There was another problem we needed to solve in Delegate. Due to the handle revocation, it's very hard to tell whether a handle originally owned by some object is still valid or not. Since the handle can be revoked during unsubscribing and be re-assigned when another object, the old owner can accidentally unsubscribe others' callback with the handle. The solution to that is we changed the starting number of the handle bin from 0 to 1 and defined that if a handle is 0, it is invalid. So now in every Unsubscribe function, we reset the passed-in handle to 0 to invalidate it.

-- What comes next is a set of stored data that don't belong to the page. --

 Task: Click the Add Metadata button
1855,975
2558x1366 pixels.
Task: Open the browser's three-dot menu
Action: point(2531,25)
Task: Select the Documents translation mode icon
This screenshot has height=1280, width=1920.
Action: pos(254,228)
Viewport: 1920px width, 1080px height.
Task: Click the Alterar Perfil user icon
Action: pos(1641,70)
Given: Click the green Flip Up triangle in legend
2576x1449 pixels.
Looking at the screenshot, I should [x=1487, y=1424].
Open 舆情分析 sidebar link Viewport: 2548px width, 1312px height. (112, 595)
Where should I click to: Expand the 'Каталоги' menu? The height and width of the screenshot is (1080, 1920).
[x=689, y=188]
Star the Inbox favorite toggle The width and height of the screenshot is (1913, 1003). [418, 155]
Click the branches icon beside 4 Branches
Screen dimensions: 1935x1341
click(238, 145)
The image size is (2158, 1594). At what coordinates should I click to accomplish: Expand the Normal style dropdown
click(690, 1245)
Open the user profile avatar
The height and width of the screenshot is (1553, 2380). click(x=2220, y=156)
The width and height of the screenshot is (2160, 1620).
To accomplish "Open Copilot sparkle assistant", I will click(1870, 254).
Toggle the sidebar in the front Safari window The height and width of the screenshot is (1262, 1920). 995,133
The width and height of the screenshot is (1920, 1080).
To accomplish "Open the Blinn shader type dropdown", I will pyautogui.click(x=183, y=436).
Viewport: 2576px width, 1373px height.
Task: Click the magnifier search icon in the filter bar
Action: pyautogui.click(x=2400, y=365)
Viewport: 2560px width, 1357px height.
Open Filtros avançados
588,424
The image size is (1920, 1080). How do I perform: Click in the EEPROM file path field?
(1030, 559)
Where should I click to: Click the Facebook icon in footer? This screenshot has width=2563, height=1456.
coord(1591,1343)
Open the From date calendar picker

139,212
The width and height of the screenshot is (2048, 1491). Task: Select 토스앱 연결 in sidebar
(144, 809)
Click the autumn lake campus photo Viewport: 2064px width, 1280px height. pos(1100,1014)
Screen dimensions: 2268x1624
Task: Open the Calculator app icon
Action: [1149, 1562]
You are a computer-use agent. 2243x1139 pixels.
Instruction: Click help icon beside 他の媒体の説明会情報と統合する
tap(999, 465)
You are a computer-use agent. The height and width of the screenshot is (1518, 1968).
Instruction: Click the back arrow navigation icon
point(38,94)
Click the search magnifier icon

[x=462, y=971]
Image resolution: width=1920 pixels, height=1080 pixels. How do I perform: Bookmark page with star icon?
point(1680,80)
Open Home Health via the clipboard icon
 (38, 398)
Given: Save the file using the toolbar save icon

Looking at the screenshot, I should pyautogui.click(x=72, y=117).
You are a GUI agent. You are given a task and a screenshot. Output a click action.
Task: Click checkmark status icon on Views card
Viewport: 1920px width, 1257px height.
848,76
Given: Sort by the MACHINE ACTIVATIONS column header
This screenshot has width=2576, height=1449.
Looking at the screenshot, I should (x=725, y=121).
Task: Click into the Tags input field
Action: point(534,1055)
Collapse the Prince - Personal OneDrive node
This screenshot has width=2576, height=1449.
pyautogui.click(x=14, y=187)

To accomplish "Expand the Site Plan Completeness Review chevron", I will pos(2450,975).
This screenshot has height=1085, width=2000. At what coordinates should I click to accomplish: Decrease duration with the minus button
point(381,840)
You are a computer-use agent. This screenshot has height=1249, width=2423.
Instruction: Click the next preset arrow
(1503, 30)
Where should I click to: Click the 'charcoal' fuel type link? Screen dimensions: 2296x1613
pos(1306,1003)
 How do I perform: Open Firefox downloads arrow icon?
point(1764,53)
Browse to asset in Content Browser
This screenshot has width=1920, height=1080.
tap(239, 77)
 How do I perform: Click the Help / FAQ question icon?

Move Assignment Operator for Arrays

When we were working on hitscan for the feature game, we heavily used our Collisions::Raycast function, and eventually realized that we could probably use a Collisions::RaycastAll function as well. The addition of this function was straightforward because we basically only had to take the Raycast code and make it utilize an Array for any hits. Our solution for this uncovered both an amazing performance boost and a massive memory leak! Doubtlessly, these things were related. As it turns out, our move assignment operator for Array was mostly correct, except for the fact that it didn't free all of our previous array data. We set up the operator to compare the data of the current and moved array, and delete if they were different. No more memory leak! (Also this brought our performance back to where it was previously, so we had to pull some other tricks out of our hat to bring up the performance).

Window

We've had a WindowModule since week 2, but only the RenderModule and GUIModule had direct access to it. We've had some need for some window-like features but have been able to just shove them in other classes up until now. However, for our knight game we needed to use the actual window size but there was no good access to it. So we decided why not, like all our other modules, have an accessing class, appropriately named Window. The class is relatively simple acting as an access point to get width and height of the window as well as change some other GLFW properties. There are a few properties like the cursor sprite and visibility that we would like to change but ImGui is also managing those properties so it isn't as simple as adding in a function but actually getting it to function with multiple modules.

Coming Soon

Not much is left to be coming soon. We have one last blog post we will make about our last bit of development as well as posting about our GameJam. We will be trying to add some additional maneuverability to our documentation by adding a compendium tab, which will chronologize each section of the engine week by week as well as roping in the relevant interviews to that topic. We will also have postmortems coming to wrap up our project as a whole, so be on the look out for that.

Resources

Probably no one has added much to the page this week, since it has been more focus on refining and bug fixing over adding new features. Hopefully it will get one last boost in the next few weeks as we dumb any resources we've been hoarding on there!

Originally Published December 3, 2018.


  1. Spatial partitioning is defined by Bob Nystrom as a way to "efficiently locate objects by storing them in a data structure organized by their positions". If you are interested in learning more, refer to the Spatial Partitioning chapter in his Game Programming Patterns book.